Challenging the 0.3% standard, two organizations representing Italian farmers propose raising it, explained Roberta Papili, manager of climate and energy for Confagricoltura, the General Confederation of Italian Agriculture. “Confagricoltura advocates increasing THC levels to at least 0.5%, so we consider 0.3% THC level a good start,” she explained, especially since “the increase in the THC level allows the EU hemp farmers to align themselves with international standards (in Switzerland, the U.S., Canada, and Asia, limits can vary from 0.3% to 1.0%) and offset the competitive disadvantage with other countries.”

“Furthermore, we believe that with the growing market for hemp and hemp derivatives as CBD (for food supplements and nutraceutical products), a higher THC level will boost the sector as it encourages member states to register more varieties in the European catalogue, and that could get funding under the CAP,” Papili added. “Farmers would also be encouraged to engage in more profitable production than fiber.”

Ivan Nardone from the Agribusiness Development and Territory Department of CIA (an Italian farmers association) agreed. “It would be a good thing!,” he said. “In Italy, many local varieties have a higher level of THC, and farmers often have problems with the police. Historic Italian varieties hardly remain below the 0.2% of THC, so it is difficult to improve the hemp supply chain.”

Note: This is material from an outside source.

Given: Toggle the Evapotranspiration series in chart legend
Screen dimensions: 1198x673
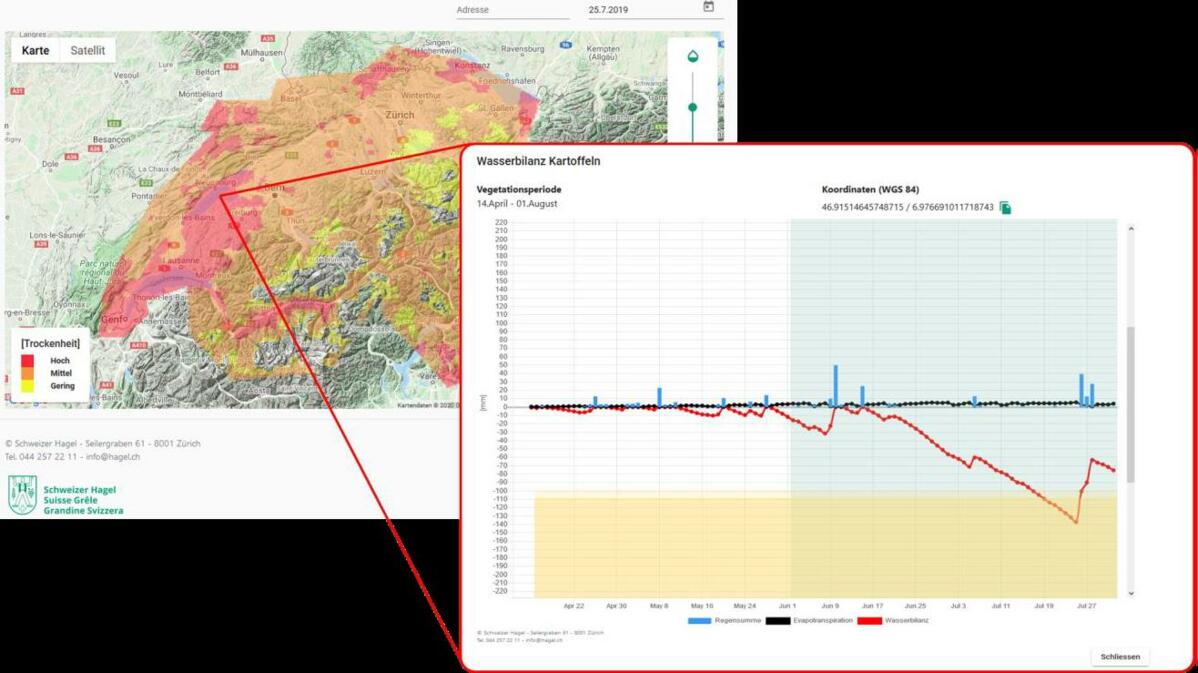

The pretext for the decrease was based on the expectation that it would prevent the cultivation of illicit cannabis in industrial hemp fields. However, the EIHA argues, no evidence has ever been presented to support the measure’s effectiveness. Perhaps more likely, such limits were intended to benefit French farmers who cultivate in climates and conditions more favourable to the fibrous low-THC hemp in which they specialize. A representative of French farmers was contacted for this article but did not respond.

In Switzerland (not an EU member nation) the limit is 1% THC, something that Swiss farmers exploit to their benefit.

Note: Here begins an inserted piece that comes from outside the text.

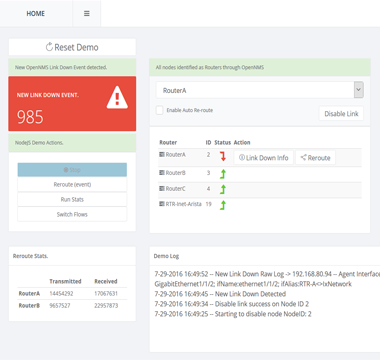
Task: Open the RouterA dropdown arrow
Action: click(359, 90)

If an increase of 0.1% seems insignificant, it is not. Should the European plant variety catalogue include strains with a maximum limit of 0.3% THC, the choice of available strains would significantly widen. It is estimated that the catalogue would increase from six dozen to between 300 and 500 strains, resulting in a widened gene pool producing stronger plants while reducing reliance on pesticides and fertilizers.

Another factor at play is climate change: Increased temperatures tend to increase the levels of THC found in hemp. Should a strain test over 0.3% in consecutive years, it is be removed from the catalogue of permitted seeds, further decreasing the varieties available.

The message gained traction within the European Parliament’s Committee on Agriculture and Rural Development, which in April voted for an increase to 0.3%. Doubting opposition to the recommendation, the next stage toward adoption would be conducted through the European Council, in which member states will vote to determine how the future CAP will be shaped.

The EU’s CAP is intended to be a dynamic policy adaptable to challenges faced by European agriculture, and is currently under revision by EU members to prepare the continent throughout 2021-‘27.